The award ceremony for the 2019 Sakharov Prize for Freedom of Thought was held in the European Parliament in the French city of Strasbourg. “This is not about fighting China, this is about human rights,” Jewher Tohti said at the ceremony. “To the members of parliament, use your laws to hold Chinese government officials accountable,” she added.
China has faced immense international scrutiny for cracking down on the Muslim Uyghur minority in its northwesterly region of Xinjiang. To stand against the suppression, Ilham Tohti, an economist raised his voice, for which he was jailed for life in 2014 on separatism charges that were strongly condemned in the Western capitals.
The Story of So-called “Re-education” Camps
The EU legislature believes that the Chinese authorities have shoved more than 1 million Uyghurs in internment camps since April 2017, where they are forced to swear loyalty to the Chinese government by renouncing their ethnic identity and religious beliefs.
Adrian Zenz, who is an independent German researcher and an expert on China’s ethnic policies, estimated in March that 1.5 million Uyghurs and other Muslims had been or were being detained in the so-called re-education centers in Xinjiang. However, China denies any mistreatment or mass internment. The country claims that Xinjiang is under peril from Islamist militants and separatists, and it is taking simple steps to end extremism and violence through education.
China’s Take on the Activist
After Tohti’s award was announced in October, China stated he was, “a criminal who was sentenced in accordance with the law by a Chinese court”, and urged that “all sides respect China’s internal affairs and judicial sovereignty and not inflate the arrogance of terrorists.”

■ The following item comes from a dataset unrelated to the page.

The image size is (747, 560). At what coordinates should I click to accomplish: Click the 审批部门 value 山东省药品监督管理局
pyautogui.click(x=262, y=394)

To take up a teaching position in the US, Ilham Tohti was leaving China with his daughter in 2013 when he was intercepted by authorities at the airport, Jewher told the EU lawmakers.

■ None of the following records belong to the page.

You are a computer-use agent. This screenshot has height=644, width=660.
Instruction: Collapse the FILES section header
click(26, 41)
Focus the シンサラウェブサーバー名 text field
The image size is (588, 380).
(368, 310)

Jewher Fears for Her Family’s Wellbeing in China
She fears that speaking out about Beijing’s policy could bring harm to her family in China. “To be honest with you, I do not know where my father is,” she said.
Ethnicities such as Hongkongers, Tibetans, and Chinese Christians also struggle to protect their identity, she said, while Kazakh, Kyrgyz, Uzbek people are being imprisoned.
The Sakharov Prize
The EU legislature has limited influence in foreign affairs but uses the Sakharov prize to resist rights violations around the globe. The EU lawmakers drew up a shortlist for the prize in October, and representatives of all nominees attended Wednesday’s ceremony.
The murdered Rio de Janeiro councilor Marielle Franco, who campaigned against racism and poverty, was one of the three shortlisted Brazilians, along with deforestation critic Claudelice Silva dos Santos, and indigenous leader and environmentalist Chief Raoni.
A group of five Kenyan students who developed an app called i-Cut to help those affected by female genital mutilation (FGM) was shortlisted.
The Sakharov Prize is worth €50,000 Euros (US$ 55,600 dollars). The award stands for contributions in the field of human rights and freedoms, and it was awarded for the first time more than 30 years ago.